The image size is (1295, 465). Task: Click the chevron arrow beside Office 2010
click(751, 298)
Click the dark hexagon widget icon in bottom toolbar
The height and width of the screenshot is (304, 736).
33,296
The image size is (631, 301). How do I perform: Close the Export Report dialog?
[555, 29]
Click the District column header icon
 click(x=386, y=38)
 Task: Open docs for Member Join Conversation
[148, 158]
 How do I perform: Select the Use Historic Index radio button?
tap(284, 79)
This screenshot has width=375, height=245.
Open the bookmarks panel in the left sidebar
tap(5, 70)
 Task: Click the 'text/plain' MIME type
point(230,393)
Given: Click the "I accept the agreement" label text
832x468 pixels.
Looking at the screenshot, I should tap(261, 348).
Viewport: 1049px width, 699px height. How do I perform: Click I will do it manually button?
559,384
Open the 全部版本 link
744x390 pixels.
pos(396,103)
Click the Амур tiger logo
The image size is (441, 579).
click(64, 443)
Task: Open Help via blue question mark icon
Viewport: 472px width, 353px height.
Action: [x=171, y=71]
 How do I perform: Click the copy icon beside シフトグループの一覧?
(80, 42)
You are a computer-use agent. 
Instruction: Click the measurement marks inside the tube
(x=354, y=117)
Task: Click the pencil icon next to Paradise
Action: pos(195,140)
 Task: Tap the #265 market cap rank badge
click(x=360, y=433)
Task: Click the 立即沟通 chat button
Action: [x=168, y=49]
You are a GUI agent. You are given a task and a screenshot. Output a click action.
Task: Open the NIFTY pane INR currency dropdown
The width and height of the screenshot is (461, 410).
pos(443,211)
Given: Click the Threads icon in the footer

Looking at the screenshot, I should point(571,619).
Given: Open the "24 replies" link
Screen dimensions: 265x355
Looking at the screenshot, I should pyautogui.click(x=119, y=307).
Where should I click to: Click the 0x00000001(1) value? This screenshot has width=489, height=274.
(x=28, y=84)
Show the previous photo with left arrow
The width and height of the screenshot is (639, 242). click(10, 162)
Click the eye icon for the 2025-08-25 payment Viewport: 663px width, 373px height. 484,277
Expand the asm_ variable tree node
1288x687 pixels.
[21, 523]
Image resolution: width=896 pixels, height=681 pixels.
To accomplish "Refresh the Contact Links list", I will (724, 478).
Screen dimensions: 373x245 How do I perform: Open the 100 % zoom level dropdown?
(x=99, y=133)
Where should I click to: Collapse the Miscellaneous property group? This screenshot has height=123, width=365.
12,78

• WHAT YOU NEED TO DO: Find each line of the data above that holds the word "agent", then copy it.

• OUTPUT:
You are a computer-use agent. 
You are a GUI agent. You are given a task and a screenshot. Output a click action.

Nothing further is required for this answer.